There are a load of different memoization libraries out on npm, many of them are built on really great ideas. I am not aiming to cover the different libraries here, that would make a really long article. One important thing to realize, is that there are actually two really different strategies for memoization, and most likely at some point you'll have a usecase for both in your application. So most of the time, you should be using at least two different memoization helpers (or a single library with 2 distinct configurations).

Strategy 1 - only the latest input matters

In this strategy only one result (and one input) is remembered by the helper. If the memoized function is called with a new (set of) arguments, the old result is thrown away, and the new result is stored.

const complexCalculation(input) = memoize(...);

complexCalculation(1); // NOT memoized
complexCalculation(1); // memoized
complexCalculation(2); // NOT memoized
complexCalculation(1); // NOT memoized
complexCalculation(2); // NOT memoized
complexCalculation(2); // memoized

This is great for scenarios where there is a single source of truth, and where results based on new inputs invalidate the old results. For example for indices over Redux stores, a transformation of session/user data, etc. Once Redux is updated, I know that no selector will query the old store, so it is safe (and efficient) to discard the old results.

Advantages:

• Constant and predictable memory usage. The memory used is always at most the size of the latest result plus the size of the latest input.
• Speed. There is no hashtree lookup here, the only performance impact of going through the memoization helper is the cost of comparing the inputs. Which - if using reference equality - is virtually zero.
• Simplicity.

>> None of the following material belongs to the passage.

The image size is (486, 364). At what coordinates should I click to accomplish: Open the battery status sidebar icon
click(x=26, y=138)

These libraries are really easy to both implement and use. memoize-one for example is literally 36 lines of (non minified, easy-to-read) TypeScript code. When using it you don't have to worry about cache invalidation and its hurdles, it will just work™.

Disadvantages:

• Does not memoize when multiple different inputs are used in an alternating fashion. This could be the case when multiple different modules of your code (e.g. multiple React components, or multiple instances of the same React component) are calling the same memoized function differently.
• Most of these libraries compare inputs using reference equality (for speed), which need consideration.

Examples of single-item memoization by default: memoize-one, reselect, React.memo, React's useMemo hook.

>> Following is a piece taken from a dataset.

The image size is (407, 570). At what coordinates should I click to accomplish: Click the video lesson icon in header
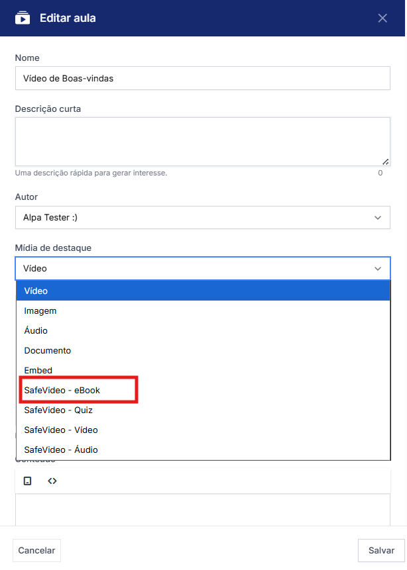click(x=23, y=18)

Strategy 2 - Cache based memoization

This is the case where there is a need to remember multiple results. Taking the same example as above:

const complexCalculation(input) = memoize(...);

complexCalculation(1); // NOT memoized
complexCalculation(1); // memoized
complexCalculation(2); // NOT memoized
complexCalculation(1); // memoized
complexCalculation(2); // memoized
complexCalculation(2); // memoized

Now there is a much greater variety of implementations of cache based memoization, but in general this is a much more complicated case and as we all know:

With great power comes great responsibility.

The main consideration when using cache based memoization is memory leaks. Usually a function can be called with an infinite number of possible arguments. If we cache the result of each call into a simple object or Map we will - if we are not careful - allocate an ever growing amount of memory in doing so. You either need to make sure that only an acceptably small number of different calls will be made, or you need to implement / use a memoization helper that has some sort of eviction policy. (See the documentation for memoize-immutable which has a great supply of different underlying stores for different use cases.) This is a fairly simple task but failing to do so can cause significant headaches. Memory leak related problems are always hard to debug.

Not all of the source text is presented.